Alonso needed that first half hour to find his rhythm on the left flank, that is to say, to remember that as good as he is on the left, he is even better when he makes his way into the box.
Chelsea’s “false-three” was an extra attacking presence at the top of Wolves’ area. His movement and positioning when he assisted on Tammy Abraham’s second goal was pure Alonso. With Cesar Azpilicueta increasingly proficient at sending crosses in from wide positions and, given the system, able to stay deeper and prepare to recover on defence, Alonso could push up and in on offence.
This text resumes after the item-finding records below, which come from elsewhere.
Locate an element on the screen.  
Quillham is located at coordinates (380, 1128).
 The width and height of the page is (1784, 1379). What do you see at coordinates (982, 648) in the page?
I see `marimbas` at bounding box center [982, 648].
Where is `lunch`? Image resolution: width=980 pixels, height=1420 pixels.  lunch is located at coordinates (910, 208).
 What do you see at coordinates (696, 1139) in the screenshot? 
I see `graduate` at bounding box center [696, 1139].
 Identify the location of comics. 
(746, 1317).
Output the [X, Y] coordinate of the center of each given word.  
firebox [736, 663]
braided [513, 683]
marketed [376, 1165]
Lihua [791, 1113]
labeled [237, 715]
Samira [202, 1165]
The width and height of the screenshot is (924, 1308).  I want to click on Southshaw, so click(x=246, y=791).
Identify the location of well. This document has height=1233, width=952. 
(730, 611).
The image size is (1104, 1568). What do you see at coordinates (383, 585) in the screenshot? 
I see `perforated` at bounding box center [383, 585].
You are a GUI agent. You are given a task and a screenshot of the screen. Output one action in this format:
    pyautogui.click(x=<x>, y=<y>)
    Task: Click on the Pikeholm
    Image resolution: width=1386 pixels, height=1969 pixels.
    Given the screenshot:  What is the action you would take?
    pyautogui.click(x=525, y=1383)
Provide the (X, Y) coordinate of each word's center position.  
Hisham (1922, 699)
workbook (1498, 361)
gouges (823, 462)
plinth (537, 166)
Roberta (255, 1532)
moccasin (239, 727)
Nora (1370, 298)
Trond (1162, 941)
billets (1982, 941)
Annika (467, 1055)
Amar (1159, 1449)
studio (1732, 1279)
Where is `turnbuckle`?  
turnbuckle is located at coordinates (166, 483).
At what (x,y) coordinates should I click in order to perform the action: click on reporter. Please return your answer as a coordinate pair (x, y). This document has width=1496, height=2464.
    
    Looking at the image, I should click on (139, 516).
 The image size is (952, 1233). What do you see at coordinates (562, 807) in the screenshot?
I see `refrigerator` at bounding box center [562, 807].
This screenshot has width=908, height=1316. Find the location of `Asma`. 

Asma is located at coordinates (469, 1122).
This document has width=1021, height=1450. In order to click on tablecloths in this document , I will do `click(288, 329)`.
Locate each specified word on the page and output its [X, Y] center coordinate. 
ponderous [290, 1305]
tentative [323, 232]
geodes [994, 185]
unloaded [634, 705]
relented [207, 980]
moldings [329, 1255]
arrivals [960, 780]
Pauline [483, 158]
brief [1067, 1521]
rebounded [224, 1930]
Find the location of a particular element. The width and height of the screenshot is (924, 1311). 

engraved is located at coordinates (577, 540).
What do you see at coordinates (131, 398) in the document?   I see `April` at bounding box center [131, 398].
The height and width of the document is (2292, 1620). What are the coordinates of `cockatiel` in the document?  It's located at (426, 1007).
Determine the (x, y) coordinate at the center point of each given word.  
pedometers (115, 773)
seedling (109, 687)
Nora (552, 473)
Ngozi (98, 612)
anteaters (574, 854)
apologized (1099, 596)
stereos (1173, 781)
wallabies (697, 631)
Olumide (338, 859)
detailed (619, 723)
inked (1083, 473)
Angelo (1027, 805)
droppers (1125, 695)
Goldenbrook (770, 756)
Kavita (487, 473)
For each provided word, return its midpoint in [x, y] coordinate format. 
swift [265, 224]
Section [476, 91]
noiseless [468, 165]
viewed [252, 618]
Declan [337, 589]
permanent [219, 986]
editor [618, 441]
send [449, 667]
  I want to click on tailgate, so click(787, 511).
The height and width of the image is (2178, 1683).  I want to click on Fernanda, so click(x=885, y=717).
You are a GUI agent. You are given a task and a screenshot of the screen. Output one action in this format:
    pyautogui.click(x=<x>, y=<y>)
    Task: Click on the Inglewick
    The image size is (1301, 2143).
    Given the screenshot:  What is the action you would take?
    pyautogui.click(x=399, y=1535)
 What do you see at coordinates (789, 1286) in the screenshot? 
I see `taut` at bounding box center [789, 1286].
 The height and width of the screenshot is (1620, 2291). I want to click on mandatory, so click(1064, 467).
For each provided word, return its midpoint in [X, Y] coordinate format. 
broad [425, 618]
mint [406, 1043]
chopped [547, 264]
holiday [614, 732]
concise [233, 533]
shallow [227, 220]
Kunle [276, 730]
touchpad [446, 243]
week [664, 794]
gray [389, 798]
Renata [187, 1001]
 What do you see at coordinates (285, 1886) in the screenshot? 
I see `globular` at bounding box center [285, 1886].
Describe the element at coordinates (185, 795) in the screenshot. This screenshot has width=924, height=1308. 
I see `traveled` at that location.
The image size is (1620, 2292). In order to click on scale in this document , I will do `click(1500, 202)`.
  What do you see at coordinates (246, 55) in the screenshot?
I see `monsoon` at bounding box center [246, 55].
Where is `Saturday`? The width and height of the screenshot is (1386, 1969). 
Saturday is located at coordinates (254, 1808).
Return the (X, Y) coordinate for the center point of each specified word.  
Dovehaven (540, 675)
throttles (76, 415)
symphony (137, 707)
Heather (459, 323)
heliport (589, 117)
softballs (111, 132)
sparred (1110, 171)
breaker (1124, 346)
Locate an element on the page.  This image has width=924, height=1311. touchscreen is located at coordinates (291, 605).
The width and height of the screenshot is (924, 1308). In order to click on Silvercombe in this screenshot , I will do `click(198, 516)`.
Like Azpilicueta and Willian each trying to get wider than the other on the right, sometimes Alonso and Mason Mount were too close to each other in central positions. Mount, by position and ability, should have the right-of-way when it comes to the penalty box over Alonso, who, by position and ability, should be covering the wider areas. These are details, though, that will resolve themselves with more practice and games in the formation.
The recent confluence of injuries likely drove Frank Lampard’s decision to switch to the 3-4-3, but it’s worth noting that this is the formation Jody Morris and Joe Edwards emphasized for years at Chelsea’s academy.
That means eight players in the starting XI had direct experience playing in this formation with their squad mates at the club: Fikayo Tomori, Mason Mount and Tammy Abraham under Morris and Edwards at Cobham; and Antonio Rudiger, Andreas Christensen, Cesar Azpilicueta, Marcos Alonso and Willian under Antonio Conte in the first team.
Frank Lampard could not have scripted a better blend of knowledge, experience and rapport amongst his players and coaches over a given formation than this.
Two of his most experienced and mindlessly maligned players, Marcos Alonso and Willian, showed why they and the three-man defence should not be just a fall-back option driven by external events.